St. Paul, Minn. — The Senate bill outlines what students in each grade need to learn about civics, economics, geography and history. A group of social studies teachers and University of Minnesota professors stepped forward to help write the standards. Sen. Steve Kelley, DFL-Hopkins, chairman of the Senate Education Committee, says those educators were not satisfied with the House version of the standards, which were developed by the Minnesota Department of Education and a citizens committee.

"It became clear to a number of people who are concerned about our schools and our schools success that an alternative approach to the standards was necessary," Kelley said.

The alternative Senate approach still expects students to learn plenty of names, dates, places and events. But many of the facts are listed as optional examples for teachers. The standards push students to analyze material, not just memorize it. Supporters say these standards better match what most social studies teachers are already doing in their classrooms.

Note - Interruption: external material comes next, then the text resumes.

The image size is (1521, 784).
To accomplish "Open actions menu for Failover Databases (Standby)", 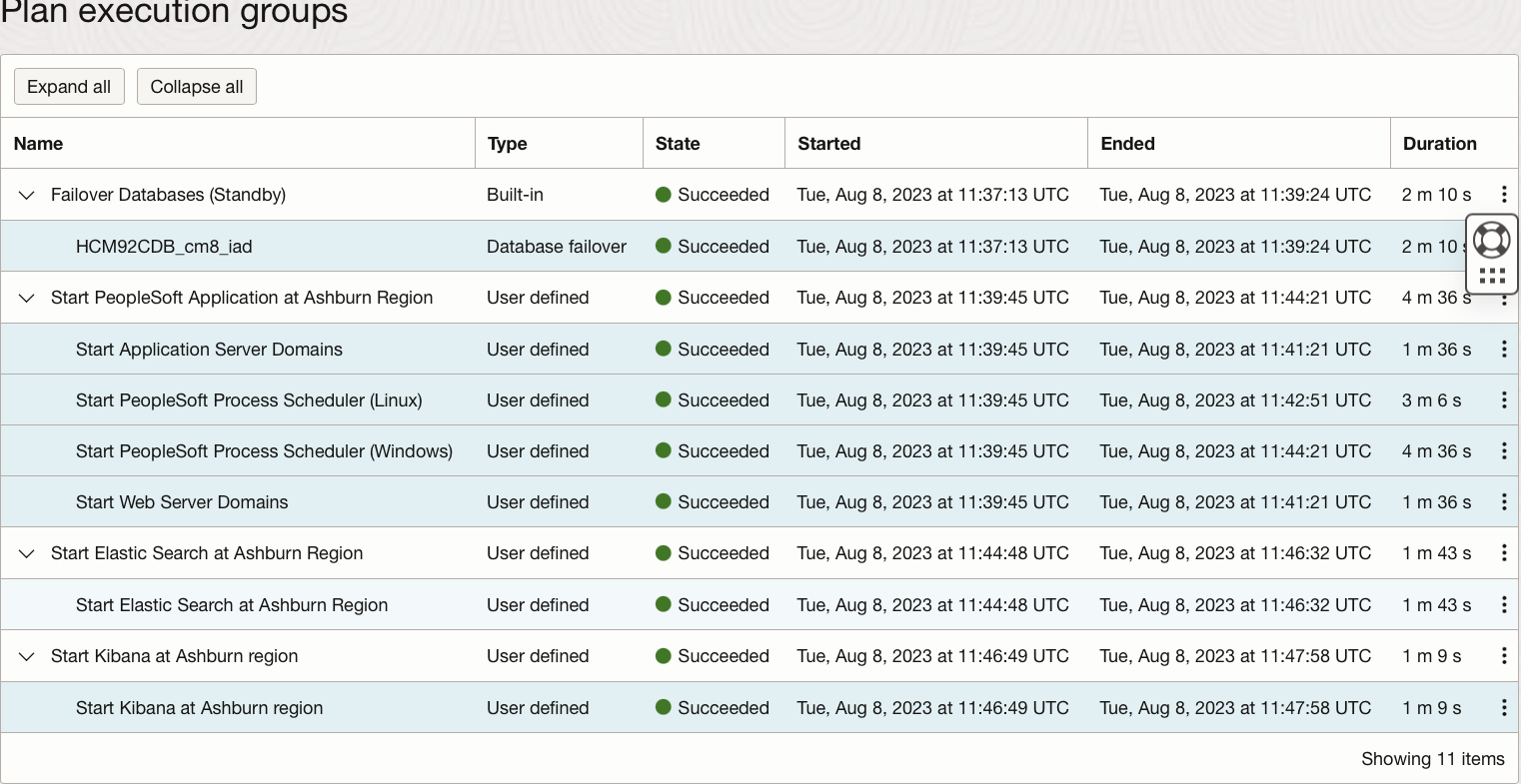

These standards were developed in secret, with no feedback from anybody.
- Sen. David Hann, R-Eden Prairie

The Senate plan did not receive the same level of public comment and input as the House version. Critics say that's the big problem. Sen. David Hann, R-Eden Prairie, says the Senate did not follow the process outlined a year ago in the bill that repealed the Profile of Learning standards.

"These standards were developed in secret, with no feedback from anybody," Hann said. "I don't even know that anybody has looked at them to check if they're factually accurate. They certainly haven't had the scrutiny of the standards that the citizens committee developed."

Supporters of the Senate bill say it takes a more neutral approach toward civics and government. Critics say it falls short on content about America's founding principles. Sen. Michele Bachmann, R-Stillwater, says the social studies standards don't require students to learn enough about America's heritage.

"We renew our heritage with every generation," Bachmann said. "If we fail to teach any generation what it is to be an American, to understand national sovereignty, natural law, self-evident truth, unalienable rights -- if any generation fails to pass that on, we will fail to maintain and pass on what it is to be the essence, or mission statement if you will."

The Senate also approved a set of science standards. It's the same plan developed by the department of education's citizens committee, and nearly identical to the version passed in the House. Lawmakers must approve science standards this session to meet federal requirements for annual student testing. There are no testing requirements for social studies.

Sen. Kelley says he's optimistic a conference committee can at least reach a partial compromise.

"The governor certainly supports No Child Left Behind," Kelley said. "And we need to have the science standards completed in order to have the test in place under the No Child Left Behind timeline. So, I think there's an incentive to get things done."

House and Senate negotiators will try to resolve some more big differences in education policy. The Senate bill seeks to replace the annual paper and pencil tests currently required in schools with new computer-based tests. Supporters say the change would provide a faster and more accurate measure of student achievement. The legislation also scraps the state's system of rating school performance on a scale of one to five stars.